Weiter im Norden treffen wir auf zwei ungewöhnliche Häuser. Da ist die alte Bahnhofsgaststätte, die es längst nicht mehr gibt. Hier ist ein Fuhrunternehmen eingezogen. Nicht weit davon steht eine Villa aus dem Jahr 1913. Auch das war einmal ein Firmensitz. Hier hatte ein Handwerksbetrieb seine Bleibe.
Wer jetzt schon eine Pause braucht – bitteschön: Bei Blumen & Café Birkle lässt sich prima inmitten all des Grüns sitzen und rasten. Aber auch das nächste Lokal ist nicht weit: Oben am Hang, am Weg Richtung Mattsies, liegt der Landgasthof Nassenbeuren. Wer hier Rast unter Kastanien einlegt, wird mit herrlichem Blick ins Mindeltal belohnt – neben der gehobenen heimischen Küche, die einen guten Ruf besitzt. So weit sind wir aber noch nicht. Neben der Nassenbeurer Kirche St. Vitus liegt das von Fritz Birkle schön restaurierte ehemalige Pfarrhaus. Vor 200 Jahren hat hier der Pfarrer Christoph von Schmid gelebt und hier womöglich auch sein weltberühmtes Weihnachtslied geschrieben. Jedes Kind kennt „Ihr Kinderlein kommet.“Und so hat der gebürtige Dinkelsbühler Schmid seiner Wahlheimat Nassenbeuren ein Geschenk für die Ewigkeit gemacht.

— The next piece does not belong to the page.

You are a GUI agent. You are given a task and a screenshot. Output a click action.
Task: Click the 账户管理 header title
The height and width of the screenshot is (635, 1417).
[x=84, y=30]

Nur einen Katzensprung entfernt lohnt der nächste Halt. Die Lindenallee mit ihrem verschlungenen Weg, die zur Wallfahrtskirche Maria Schnee führt, ist ein sehenswertes Naturdenkmal. Sie ist der ganze Stolz der Nassenbeurer. Daneben stolziert ein Storch über die Wiese. Das Idyll ist perfekt.
Jetzt aber rauf aufs Rad weiter in Richtung Mattsies. Da geht es erst einmal auf der normalen Ortsverbindungsstraße durch ein Waldstück, vorbei an ein paar kleineren Teichen. Wer die Strecke mit dem Auto fährt, hat die Gewässer vielleicht noch gar nicht wahrgenommen.
Auch Mattsies wartet mit viel Historischem auf. Die Gaststätte Schafhäutl ist leider Geschichte. Und auch in der Dorfkirche weht die Besucher gleich der Hauch der Vergangenheit an. Als ranghöchster Geistlicher ist dort im Jahr 1458 ein gewisser Enea Silvio Pikkolomini vermerkt. Dieser Italiener wurde später Papst Pius II. In Mattsies war der gute Mann aber nie. Die Episode zeigt aber immerhin: Mattsies war im 15. Jahrhundert eine wichtige und wohl auch sehr vermögende Pfarrei.
Im Süden, etwas außerhalb von Mattsies, spitzt noch das Dach des Schlosses über den Baumwipfeln heraus. Die verwunschene Burg wartet immer noch darauf, wachgeküsst zu werden. Weiter geht die kleine Radrundreise in Richtung Rammingen. Zwei Störche lassen sich durch nichts in ihrem Streifzug über die Felder stören, schon gar nicht von Pedalrittern.
Nächster Halt Rammingen. Jetzt wird es richtig gemütlich. Im Braustadel wartet ein luftiger Biergarten mit kräftiger Brotzeit und selbst gebrautem Bier. Und jetzt ist es Zeit zur Beichte. Lagen auch ein paar Kirchen auf dem Weg. Die große Runde über Bad Wörishofen, Hartenthal, bis zum Gasthof Rehwinkel in Osterlauchdorf und dann zurück über Mindelau nach Mindelheim – die haben wir an diesem Ausflugstag nicht mehr geschafft. Oder nicht mehr schaffen wollen.
Radfahren im Unterallgäu heißt ja nicht, die Tour die France im Westentaschenformat nachspielen. Hier zählt ruhiges Genießen – auf der Strecke wie im Biergarten. Zurück von Rammingen ging es dann über Waldwege und über die drei Tore im Osten der Kreisstadt. Und irgendwie hatten wir das Gefühl, eine Mördertour geschafft zu haben.